An advisory issued yesterday called on companies to recognise the need for their staff to have adequate rest outside work hours.
This can be done by establishing a work-life harmony policy to offer clarity on after-hours work communication, said the advisory, which was jointly released by the tripartite partners: the Ministry of Manpower, National Trades Union Congress (NTUC) and Singapore National Employers Federation.
The recommendations come a month after Prime Minister Lee Hsien Loong announced that an inter-agency task force has been convened to tackle the mental health needs of Singaporeans. He said the pandemic has brought about more stresses, pressures and disruptions.
It has also led many workplaces to adopt work-from-home arrangements as the norm, leading to employees feeling more stressed and putting them at a higher risk of burnout, the tripartite partners said.
They encouraged employers to organise talks and workshops on the issue, and train managers to spot signs of distress, and offer help to their colleagues.
Companies were advised to extend employees' flexible benefits to cover mental health-related consultations and treatments, or offer workers access to counselling services such as employee-assistance programmes.
Manpower Minister Josephine Teo, who introduced the advisory at the start of the Singapore Workplace Safety and Health Conference 2020 yesterday, said the pandemic will be a long-drawn battle, and urged employers and workers to adopt the recommendations.
"While the future remains uncertain as the world continues to battle Covid-19, let us not lose sight of our goals," she added. "It is timely for the Government, unions, businesses and workers to come together and collectively chart a future where everyone can bounce back."

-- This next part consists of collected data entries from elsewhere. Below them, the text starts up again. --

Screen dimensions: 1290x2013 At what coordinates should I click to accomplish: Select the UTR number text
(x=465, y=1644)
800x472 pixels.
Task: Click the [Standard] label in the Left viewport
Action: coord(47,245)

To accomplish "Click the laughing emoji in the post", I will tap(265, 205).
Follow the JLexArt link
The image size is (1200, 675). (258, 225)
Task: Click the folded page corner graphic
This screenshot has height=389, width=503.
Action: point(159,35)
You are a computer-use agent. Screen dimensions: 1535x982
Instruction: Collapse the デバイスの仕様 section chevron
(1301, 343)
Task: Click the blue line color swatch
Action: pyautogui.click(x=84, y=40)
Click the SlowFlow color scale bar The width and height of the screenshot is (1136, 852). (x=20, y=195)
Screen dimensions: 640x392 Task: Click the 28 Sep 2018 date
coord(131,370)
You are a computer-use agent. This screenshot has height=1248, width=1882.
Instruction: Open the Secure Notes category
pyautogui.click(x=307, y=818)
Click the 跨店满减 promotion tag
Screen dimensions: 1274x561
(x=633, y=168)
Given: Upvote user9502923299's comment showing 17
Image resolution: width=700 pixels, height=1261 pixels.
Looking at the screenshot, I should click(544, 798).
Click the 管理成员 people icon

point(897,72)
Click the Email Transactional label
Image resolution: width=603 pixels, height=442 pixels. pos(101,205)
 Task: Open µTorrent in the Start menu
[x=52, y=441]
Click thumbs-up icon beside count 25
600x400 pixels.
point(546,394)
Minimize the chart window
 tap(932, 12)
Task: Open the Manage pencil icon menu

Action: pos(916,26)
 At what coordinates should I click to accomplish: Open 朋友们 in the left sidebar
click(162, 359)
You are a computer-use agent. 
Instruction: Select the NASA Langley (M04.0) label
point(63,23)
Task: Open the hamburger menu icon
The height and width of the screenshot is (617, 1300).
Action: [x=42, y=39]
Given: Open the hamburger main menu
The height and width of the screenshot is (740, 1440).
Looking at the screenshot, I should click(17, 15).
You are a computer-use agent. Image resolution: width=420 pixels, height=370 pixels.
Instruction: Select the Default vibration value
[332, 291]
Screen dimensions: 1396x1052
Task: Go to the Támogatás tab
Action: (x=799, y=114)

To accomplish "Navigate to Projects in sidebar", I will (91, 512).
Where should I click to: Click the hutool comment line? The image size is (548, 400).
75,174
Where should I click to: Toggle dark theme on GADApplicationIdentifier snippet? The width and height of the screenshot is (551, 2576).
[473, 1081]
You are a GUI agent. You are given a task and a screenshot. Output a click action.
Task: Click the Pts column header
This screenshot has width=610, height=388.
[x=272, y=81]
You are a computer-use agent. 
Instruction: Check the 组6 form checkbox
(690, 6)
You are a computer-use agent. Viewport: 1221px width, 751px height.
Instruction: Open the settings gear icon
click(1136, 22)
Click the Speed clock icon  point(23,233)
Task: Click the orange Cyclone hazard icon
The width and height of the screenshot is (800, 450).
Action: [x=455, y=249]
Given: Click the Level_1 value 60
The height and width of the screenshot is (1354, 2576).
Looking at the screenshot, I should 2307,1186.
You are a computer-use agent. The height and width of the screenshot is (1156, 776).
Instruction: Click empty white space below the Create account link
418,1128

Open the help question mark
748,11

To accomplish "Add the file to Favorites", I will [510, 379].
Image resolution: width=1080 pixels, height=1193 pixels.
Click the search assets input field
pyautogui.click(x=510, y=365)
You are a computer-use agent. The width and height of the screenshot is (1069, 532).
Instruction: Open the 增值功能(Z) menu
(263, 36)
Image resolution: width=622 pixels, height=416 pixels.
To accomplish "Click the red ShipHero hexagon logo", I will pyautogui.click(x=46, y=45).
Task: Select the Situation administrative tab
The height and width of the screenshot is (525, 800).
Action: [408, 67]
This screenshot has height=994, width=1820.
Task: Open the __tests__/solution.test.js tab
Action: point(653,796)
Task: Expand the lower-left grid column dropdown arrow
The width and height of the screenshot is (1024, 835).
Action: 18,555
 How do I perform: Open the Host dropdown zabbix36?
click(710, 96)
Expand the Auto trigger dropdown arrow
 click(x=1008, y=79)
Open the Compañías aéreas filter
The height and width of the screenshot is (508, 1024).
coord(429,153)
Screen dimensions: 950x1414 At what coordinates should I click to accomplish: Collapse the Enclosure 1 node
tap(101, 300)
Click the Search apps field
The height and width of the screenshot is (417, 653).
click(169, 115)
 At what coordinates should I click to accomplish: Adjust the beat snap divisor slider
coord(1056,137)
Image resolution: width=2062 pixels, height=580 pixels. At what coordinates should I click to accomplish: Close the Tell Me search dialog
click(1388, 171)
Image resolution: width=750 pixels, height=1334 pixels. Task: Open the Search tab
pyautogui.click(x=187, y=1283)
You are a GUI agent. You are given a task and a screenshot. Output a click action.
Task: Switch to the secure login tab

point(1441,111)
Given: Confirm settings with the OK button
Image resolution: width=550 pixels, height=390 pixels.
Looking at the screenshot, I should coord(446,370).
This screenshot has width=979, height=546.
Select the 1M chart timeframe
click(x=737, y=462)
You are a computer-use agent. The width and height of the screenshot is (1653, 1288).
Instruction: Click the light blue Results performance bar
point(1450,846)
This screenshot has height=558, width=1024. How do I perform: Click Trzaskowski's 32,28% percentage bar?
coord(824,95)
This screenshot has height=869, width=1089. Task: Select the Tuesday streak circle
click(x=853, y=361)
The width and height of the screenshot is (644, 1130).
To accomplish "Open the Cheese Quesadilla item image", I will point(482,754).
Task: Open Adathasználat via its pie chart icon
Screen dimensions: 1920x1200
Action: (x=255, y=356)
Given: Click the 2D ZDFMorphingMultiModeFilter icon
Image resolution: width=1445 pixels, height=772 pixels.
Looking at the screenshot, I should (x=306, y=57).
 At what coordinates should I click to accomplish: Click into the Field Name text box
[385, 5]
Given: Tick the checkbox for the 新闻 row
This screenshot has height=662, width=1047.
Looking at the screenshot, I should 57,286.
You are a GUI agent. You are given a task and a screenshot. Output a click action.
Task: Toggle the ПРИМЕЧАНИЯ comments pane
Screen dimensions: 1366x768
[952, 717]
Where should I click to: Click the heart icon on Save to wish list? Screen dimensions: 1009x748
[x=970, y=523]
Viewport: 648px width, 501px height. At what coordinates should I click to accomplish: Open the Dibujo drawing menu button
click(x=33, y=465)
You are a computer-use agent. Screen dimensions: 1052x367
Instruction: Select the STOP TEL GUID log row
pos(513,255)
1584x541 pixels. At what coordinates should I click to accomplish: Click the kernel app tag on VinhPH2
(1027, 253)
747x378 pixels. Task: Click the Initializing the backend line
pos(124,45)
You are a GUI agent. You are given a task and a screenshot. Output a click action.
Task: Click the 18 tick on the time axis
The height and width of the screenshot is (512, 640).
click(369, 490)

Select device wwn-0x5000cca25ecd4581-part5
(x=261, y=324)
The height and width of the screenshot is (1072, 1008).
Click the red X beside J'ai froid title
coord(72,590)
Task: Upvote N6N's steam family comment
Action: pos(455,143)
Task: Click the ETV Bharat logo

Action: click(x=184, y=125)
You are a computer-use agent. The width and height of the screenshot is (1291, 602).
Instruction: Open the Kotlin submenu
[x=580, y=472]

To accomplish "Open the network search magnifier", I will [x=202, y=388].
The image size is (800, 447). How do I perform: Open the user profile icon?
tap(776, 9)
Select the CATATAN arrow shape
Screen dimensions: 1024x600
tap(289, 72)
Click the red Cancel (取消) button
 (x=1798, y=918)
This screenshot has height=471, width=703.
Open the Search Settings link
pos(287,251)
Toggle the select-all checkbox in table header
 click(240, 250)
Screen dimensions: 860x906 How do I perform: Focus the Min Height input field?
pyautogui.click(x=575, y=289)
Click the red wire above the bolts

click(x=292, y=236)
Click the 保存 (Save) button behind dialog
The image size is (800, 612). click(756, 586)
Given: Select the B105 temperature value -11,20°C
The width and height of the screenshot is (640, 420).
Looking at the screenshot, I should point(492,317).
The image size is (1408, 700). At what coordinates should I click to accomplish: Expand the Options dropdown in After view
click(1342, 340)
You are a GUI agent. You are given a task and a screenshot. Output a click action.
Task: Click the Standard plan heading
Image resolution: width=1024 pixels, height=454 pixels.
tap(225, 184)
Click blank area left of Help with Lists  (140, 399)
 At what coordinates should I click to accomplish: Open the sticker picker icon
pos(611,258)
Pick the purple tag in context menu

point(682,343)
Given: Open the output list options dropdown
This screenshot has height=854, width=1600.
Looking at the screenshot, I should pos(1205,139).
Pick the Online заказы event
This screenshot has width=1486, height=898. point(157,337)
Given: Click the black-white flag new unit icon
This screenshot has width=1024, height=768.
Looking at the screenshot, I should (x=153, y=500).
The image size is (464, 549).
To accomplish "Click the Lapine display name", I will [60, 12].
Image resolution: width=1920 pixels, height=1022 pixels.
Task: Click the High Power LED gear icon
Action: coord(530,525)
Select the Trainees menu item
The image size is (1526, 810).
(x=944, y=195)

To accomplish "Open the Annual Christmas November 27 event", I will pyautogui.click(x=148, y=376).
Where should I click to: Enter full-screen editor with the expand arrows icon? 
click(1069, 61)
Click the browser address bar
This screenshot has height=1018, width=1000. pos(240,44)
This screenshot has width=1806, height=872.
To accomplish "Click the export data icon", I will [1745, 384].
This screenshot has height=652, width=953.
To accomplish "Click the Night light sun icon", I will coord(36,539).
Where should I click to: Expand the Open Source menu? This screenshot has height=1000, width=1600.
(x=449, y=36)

NTUC assistant secretary-general Melvin Yong said the advisory will "help to reassure workers that safeguards are in place to support their mental well-being".
Workplace Safety and Health Council chairman John Ng added that the advisory will help employers to take proactive steps to look after their workers' mental health, "so that they are able to stay focused at work, work safely and stay healthy".
"In turn, employers will benefit from a healthy and productive workforce which can contribute to better business performance," he added.